Return each line of the records below that contains the word "Policy".

**SUPPLIED DATA:**
┌──
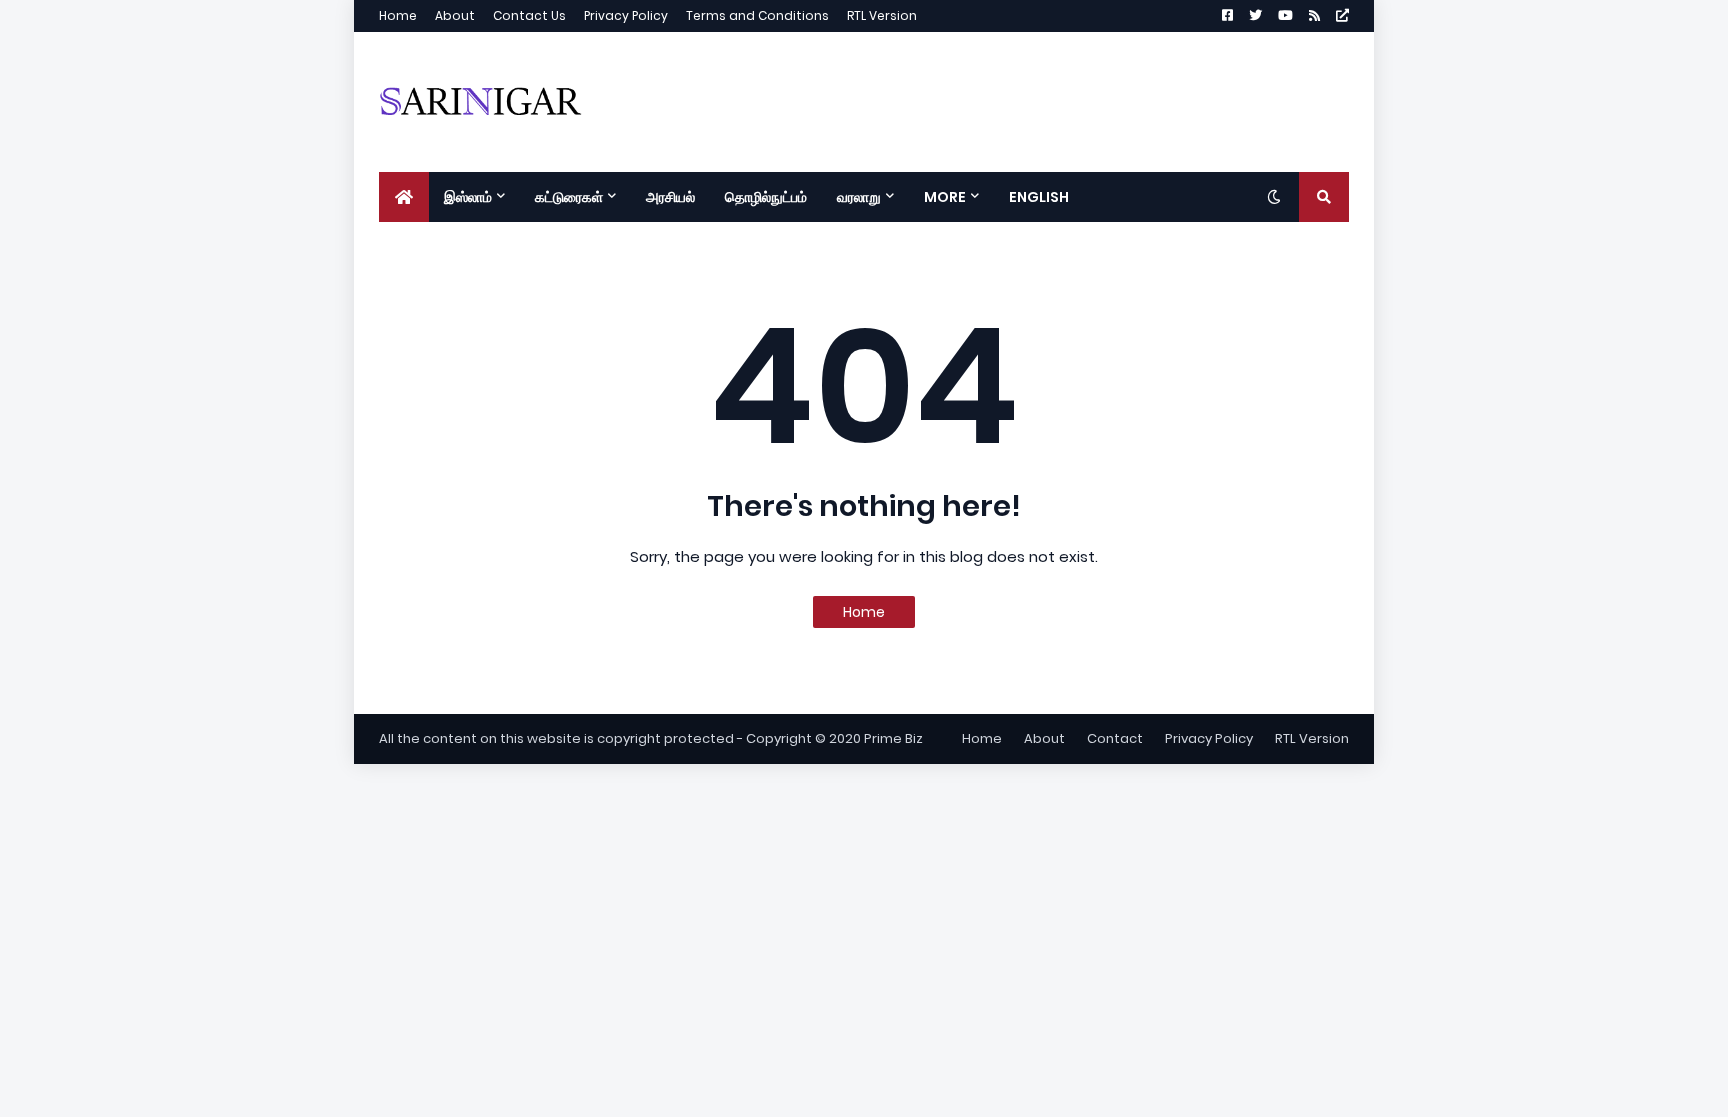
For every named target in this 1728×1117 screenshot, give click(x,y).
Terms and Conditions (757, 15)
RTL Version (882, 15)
└──
┌──
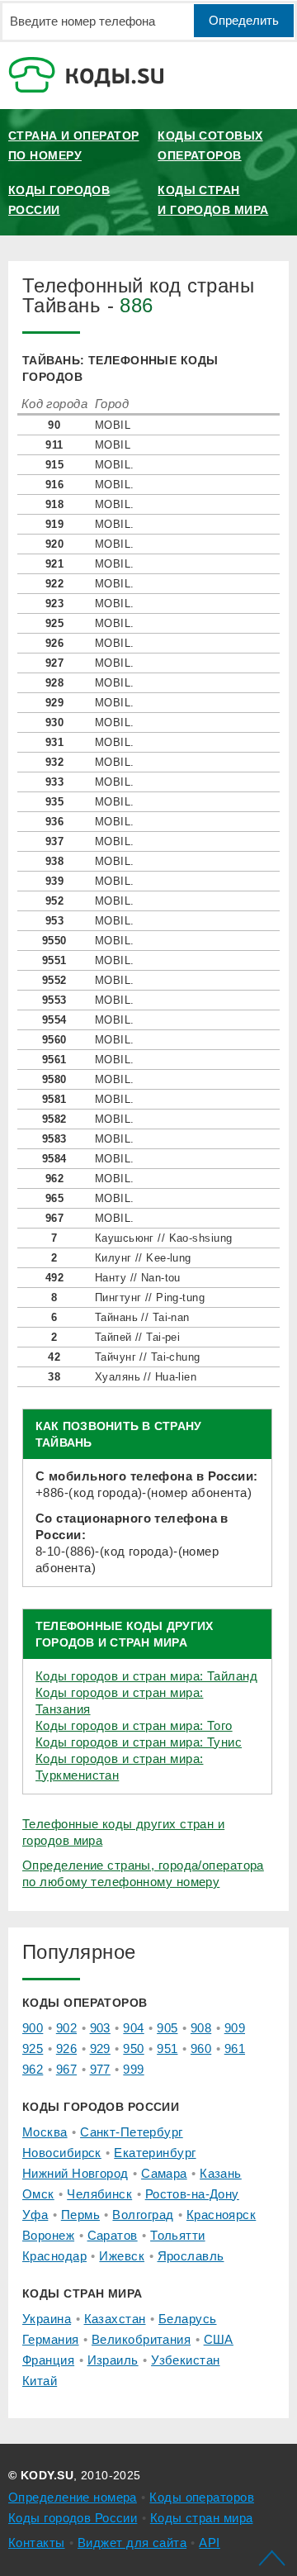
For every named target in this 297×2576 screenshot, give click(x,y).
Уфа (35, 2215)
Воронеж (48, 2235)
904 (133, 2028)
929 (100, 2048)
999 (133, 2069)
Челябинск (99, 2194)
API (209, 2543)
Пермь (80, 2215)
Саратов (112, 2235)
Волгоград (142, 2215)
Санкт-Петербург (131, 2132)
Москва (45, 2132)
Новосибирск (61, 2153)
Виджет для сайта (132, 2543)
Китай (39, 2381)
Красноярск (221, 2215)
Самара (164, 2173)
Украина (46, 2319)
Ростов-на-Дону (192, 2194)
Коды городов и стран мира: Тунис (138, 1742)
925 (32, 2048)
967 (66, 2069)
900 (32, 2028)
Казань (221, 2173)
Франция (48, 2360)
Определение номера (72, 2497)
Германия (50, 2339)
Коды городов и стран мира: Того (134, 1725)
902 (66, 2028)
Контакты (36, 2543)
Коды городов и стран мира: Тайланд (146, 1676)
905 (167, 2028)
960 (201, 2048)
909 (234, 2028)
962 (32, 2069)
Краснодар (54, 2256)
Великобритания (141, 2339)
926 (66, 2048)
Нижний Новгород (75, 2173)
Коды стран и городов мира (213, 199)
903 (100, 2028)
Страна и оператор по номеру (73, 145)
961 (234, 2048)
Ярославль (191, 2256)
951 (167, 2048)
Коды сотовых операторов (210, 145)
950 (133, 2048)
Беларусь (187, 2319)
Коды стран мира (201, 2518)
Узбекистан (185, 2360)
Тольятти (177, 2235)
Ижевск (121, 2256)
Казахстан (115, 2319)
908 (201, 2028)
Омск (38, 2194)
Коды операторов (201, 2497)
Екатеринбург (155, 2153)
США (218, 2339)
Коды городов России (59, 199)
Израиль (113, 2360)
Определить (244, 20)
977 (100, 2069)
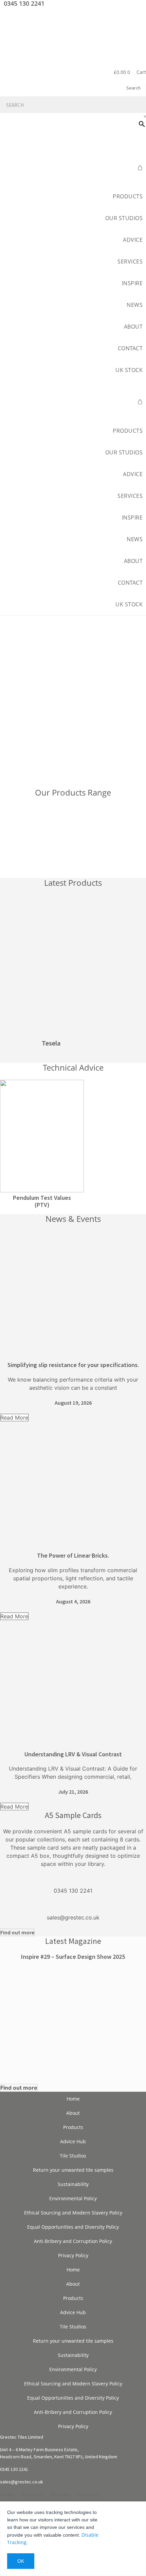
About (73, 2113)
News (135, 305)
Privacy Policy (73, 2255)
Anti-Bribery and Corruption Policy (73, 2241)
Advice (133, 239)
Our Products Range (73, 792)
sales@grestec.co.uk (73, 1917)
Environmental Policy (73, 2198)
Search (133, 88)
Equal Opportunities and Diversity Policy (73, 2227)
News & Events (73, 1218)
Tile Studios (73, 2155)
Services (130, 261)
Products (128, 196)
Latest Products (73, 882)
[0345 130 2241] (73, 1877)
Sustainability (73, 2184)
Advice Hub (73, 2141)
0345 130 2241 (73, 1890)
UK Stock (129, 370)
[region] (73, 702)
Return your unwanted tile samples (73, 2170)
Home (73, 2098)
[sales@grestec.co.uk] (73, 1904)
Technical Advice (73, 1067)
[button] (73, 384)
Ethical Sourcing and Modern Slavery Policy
└──
┌──
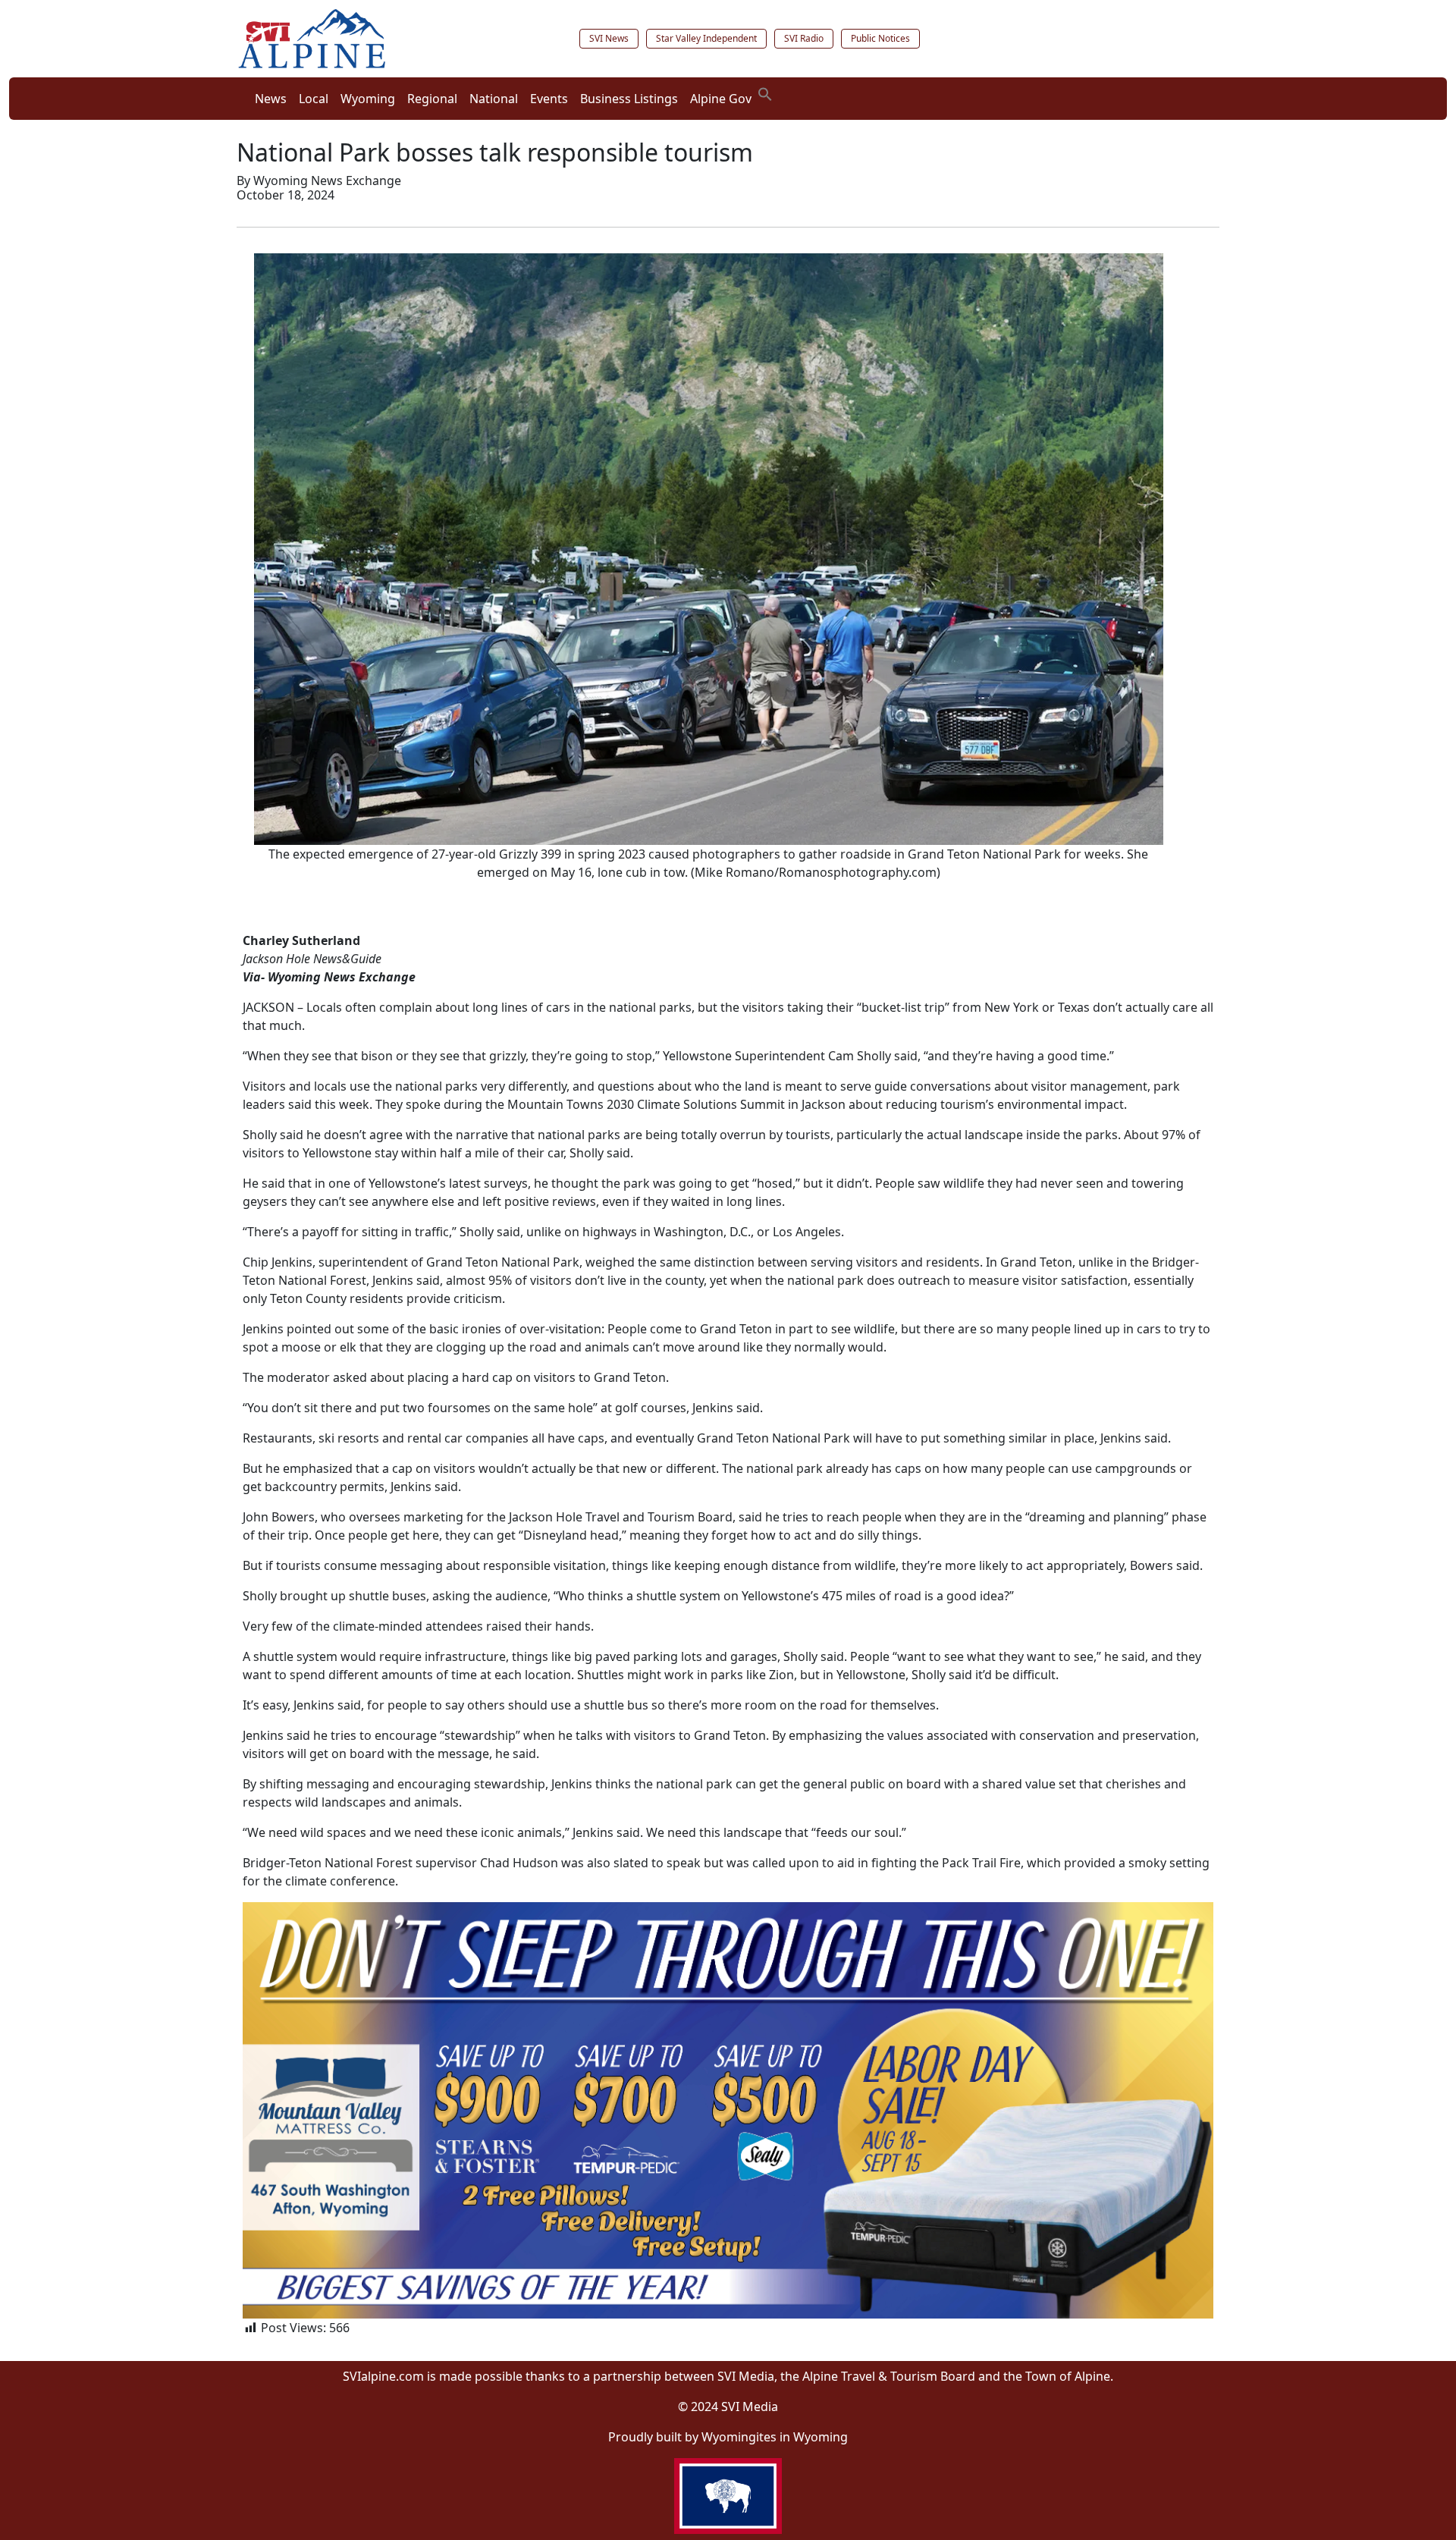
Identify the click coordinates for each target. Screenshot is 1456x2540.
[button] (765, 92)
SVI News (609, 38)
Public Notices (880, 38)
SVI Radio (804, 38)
└──
**OUTPUT FOR THIS EXERCISE:**
Privacy Policy (73, 2255)
Anti-Bribery and Corruption Policy (73, 2241)
Environmental Policy (73, 2198)
Equal Opportunities and Diversity Policy (73, 2227)
Ethical Sourcing and Modern Slavery Policy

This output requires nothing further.